15.51pm Sunday 5 April 2020
Dark thoughts and light duties. These have been my companions for the day. Despite the brilliant blue sky I have not been out for a walk. Some undefined thing has held me back from venturing out today. It might be the chilly breeze from the south east. The sea is rippled and the patterns all show that the prevailing wind today is from that direction. There are also waves crashing onto the stone built ‘whatsitsname’ next to the Palace Pier. I have forgotten what those things are called. Temporarily forgotten.
I woke early to the nasty side of my nature.

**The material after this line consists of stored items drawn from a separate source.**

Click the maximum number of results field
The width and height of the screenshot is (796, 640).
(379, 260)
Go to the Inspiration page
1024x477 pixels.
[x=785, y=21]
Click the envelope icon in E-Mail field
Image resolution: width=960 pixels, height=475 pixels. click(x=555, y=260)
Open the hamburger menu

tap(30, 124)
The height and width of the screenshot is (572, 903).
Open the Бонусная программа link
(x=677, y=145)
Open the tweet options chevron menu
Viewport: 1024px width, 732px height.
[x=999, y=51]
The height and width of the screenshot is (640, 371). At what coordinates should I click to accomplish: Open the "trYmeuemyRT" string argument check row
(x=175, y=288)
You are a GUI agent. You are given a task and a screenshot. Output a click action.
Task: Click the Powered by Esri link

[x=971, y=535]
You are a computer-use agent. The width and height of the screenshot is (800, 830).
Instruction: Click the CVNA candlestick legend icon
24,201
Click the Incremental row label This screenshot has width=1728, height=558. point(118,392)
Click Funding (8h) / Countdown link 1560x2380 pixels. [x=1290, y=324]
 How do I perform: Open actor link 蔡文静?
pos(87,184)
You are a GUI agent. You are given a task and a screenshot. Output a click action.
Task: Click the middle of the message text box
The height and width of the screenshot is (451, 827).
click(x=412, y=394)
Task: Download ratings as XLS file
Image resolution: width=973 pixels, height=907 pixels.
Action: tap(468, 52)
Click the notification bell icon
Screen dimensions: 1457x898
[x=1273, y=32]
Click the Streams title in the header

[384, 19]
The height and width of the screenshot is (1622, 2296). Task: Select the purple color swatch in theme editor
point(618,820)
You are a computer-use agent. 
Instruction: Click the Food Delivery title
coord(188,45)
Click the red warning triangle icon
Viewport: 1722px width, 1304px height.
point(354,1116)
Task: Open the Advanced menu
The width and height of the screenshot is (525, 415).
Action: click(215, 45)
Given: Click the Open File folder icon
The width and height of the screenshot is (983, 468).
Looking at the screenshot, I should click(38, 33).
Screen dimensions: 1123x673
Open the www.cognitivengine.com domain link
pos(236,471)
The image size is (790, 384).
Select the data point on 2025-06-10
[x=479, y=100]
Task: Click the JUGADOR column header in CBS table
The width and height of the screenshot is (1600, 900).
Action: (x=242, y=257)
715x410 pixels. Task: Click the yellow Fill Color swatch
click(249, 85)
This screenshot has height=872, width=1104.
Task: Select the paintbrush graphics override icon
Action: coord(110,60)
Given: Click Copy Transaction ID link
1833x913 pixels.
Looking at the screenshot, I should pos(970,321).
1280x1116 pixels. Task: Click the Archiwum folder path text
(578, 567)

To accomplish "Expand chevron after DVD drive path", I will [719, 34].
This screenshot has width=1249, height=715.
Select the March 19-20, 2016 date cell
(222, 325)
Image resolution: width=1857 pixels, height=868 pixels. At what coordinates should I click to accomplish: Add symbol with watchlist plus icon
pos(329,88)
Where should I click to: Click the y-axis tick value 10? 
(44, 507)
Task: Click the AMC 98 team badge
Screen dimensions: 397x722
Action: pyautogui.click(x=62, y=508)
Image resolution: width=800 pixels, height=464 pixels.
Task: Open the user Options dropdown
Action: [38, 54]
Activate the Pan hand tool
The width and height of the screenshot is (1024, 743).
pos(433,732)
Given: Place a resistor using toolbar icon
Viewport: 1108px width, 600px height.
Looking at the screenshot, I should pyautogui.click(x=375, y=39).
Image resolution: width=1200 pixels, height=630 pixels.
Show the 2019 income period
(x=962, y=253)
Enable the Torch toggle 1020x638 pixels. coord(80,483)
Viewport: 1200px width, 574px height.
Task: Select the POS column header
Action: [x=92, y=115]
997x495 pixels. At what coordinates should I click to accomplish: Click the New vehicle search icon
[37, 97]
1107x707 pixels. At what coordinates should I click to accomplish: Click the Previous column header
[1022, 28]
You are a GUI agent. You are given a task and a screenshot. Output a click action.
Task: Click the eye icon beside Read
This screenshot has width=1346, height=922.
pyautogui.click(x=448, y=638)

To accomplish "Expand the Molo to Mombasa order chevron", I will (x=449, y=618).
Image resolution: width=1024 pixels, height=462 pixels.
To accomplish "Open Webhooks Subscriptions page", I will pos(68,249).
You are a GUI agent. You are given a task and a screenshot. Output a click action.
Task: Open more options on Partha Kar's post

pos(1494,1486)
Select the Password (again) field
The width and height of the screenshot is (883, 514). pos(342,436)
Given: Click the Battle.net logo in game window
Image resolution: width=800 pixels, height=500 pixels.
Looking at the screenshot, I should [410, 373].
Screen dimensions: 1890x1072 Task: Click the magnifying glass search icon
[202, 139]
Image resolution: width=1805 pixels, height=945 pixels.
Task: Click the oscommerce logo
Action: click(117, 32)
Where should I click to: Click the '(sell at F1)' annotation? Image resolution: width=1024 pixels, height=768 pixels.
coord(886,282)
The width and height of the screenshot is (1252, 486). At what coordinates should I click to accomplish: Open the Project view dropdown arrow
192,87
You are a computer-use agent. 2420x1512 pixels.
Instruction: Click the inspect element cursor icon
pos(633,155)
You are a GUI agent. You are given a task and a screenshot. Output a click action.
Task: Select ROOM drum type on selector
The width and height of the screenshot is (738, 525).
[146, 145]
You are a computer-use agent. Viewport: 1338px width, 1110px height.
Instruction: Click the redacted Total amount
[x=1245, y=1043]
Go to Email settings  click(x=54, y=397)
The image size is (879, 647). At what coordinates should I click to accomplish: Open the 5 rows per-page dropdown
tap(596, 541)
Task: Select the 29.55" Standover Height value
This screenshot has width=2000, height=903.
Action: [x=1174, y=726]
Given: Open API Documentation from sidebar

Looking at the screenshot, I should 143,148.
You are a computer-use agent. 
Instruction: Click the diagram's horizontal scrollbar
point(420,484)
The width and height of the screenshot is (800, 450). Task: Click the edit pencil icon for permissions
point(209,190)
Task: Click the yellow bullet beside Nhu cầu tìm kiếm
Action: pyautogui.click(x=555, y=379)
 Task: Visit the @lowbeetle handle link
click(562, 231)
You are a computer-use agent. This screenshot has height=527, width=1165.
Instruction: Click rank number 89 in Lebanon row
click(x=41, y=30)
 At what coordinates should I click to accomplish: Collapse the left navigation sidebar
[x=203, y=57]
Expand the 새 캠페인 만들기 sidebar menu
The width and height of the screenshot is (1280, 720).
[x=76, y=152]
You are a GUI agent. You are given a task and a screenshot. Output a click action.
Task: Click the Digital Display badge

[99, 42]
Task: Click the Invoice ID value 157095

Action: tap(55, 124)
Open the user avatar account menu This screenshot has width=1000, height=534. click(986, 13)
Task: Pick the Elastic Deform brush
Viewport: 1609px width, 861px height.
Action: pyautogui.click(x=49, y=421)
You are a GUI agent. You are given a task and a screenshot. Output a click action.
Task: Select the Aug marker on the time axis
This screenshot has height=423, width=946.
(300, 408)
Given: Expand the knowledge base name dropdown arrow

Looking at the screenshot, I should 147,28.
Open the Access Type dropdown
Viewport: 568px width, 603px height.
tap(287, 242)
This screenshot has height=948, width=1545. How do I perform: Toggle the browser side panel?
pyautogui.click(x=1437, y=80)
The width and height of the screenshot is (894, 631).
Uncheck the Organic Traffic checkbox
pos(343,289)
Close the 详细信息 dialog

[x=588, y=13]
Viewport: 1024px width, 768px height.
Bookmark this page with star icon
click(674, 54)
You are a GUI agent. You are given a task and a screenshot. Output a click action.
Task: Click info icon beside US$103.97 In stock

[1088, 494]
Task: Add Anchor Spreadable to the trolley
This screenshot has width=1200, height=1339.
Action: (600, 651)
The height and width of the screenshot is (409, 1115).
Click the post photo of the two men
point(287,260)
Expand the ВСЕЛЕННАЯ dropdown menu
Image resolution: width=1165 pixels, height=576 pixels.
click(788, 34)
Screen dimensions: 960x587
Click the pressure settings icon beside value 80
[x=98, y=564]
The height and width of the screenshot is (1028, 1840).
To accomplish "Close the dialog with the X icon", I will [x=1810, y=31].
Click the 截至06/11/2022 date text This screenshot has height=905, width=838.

I had spent some waking dream time trying various combinations of scenarios where I could kill off trump, johnson and all those others who I feel are sacrificing people to further their own selfish ends. I rolled over, snuggled deeper under the duvet and continued my murderous onslaught telling myself that I was exploring a plot for a story. That is partly true. I do have the first chapter of a gory thriller lost somewhere on the computer. I loved writing it but I have lost it. I have looked till I am blue in the face but so far no luck. These stories do give me an excuse to take a good look at my own darker side without feeling guilty. I give myself full reign and am somewhat surprised what I come up with.
This morning I came up with some sobering thoughts. Like ‘In the battle between good and evil both sides commit atrocities’ I’d never realised that before. It is true because both sides think they are right and the other side is either wrong or evil. Those who think they are in the right can always come up with good excuses for their wrong doing. Everyone sets aside their own first guiding principal “Thou shall not kill.’ The christian church dumped that one almost from the outset and everyone else followed suite despite continuing to espouse the commandment. The doctrine of do as I say and not do as I do.
Depending on the time of day and what is happening in my life I am either an optimistic pessimist or a pessimistic optimist. Or both. Typical Gemini if you believe in Astrology. So I revel in unleashing the recesses of my mind when I’m safe, warm and comfy.
‘Fancy a thought dear? Courtesy of Lockdown dontcha know. Savoury or unsavoury? Libellous or slanderous? It’s all the same to me.’ And so I wriggle around in bed planning all sorts of revenge. Doing all sorts of horrid things to horrid people. Yet I consider myself to be a good, nice human being. How come I can think of all those vile nasty things? Then another thought comes up from the depths. ‘Altruism morphs into self interest and power.’ That sends shudders down my spine.
There is more than a smidgeon of truth there I believe. At this point I look at my newly ‘batteried up’ atomic clock. Jose brought some batteries with my shopping yesterday. It is nearly 1pm and time for me to get up. But I hold on a while. I have yet to sort out my day. What am I going to do? It is Sunday and I feel there might be more people out and about than during the week. I have things building up here which need my undivided attention.
All last weeks laundry for example needs to be folded up and put in their drawers. The 20 or so T-shirts need folding too. I have been putting that of for days now. I need a shave and a shower and the prospect of a walk recedes into the distance. One problem solved. Up and a dash to the loo. Double wash the hands before going to the kitchen to put the porridge in the microwave and the kettle on for tea and to wash last nights dishes. I sit on the balcony with my long distance glasses on and survey the roof tops before me. I look for my seagulls, Mr and Mrs Gimpy, to see if they have finally nested yet. No? What is going on over there in their nest? They have been fucking for days. I feel, I might be wrong, that they are late getting the family started.
What are the other gulls doing around here? They are all swooping and playing gully games in the air. Few if any seem to be bother this year about nesting. Am I wrong in my analysis of what is happening in Gull world? Not Christopher Gull world. Seagull world. Things do not seem to be the same or similar this season. Perhaps it is me. Perhaps it is my timing. Perhaps I have put their nesting time forward and they are not due to settle down just yet. That does not stop me from worrying about them. I’ve followed Mr and Mrs Gimpy Gull for several years now. They have not been at all lucky when their chicks fledge. The past 3 years they have lost 6 chicks at fledging time. I have watched over them with awe and wonderment as they grow from fluffy feathered golf balls on lollipop legs to big feathery beauties ready to take on the world. Then one day after a couple of weeks flapping their wings they jump off the roof and never come back. They should always come back. Their parents still have to feed them. After the marathon shagging sessions I’ve got my fingers crossed for this year. But no show as yet.
I’m still happy TV news detoxing. I can leave it all up to those brave souls who have spent their entire lives news watching. They can and do analyse the world far better and deeper than me. I’m just a dipper and nit picker. I’m incredibly curious but not so curious that I want to dive in and get too involved. Channel Four News and Newsnight has been all I could stomach but recently even those I cannot watch. I cannot take on the burden of what is happening outside my flat. Not any more. Perhaps in a week of so. When I’m feeling stronger.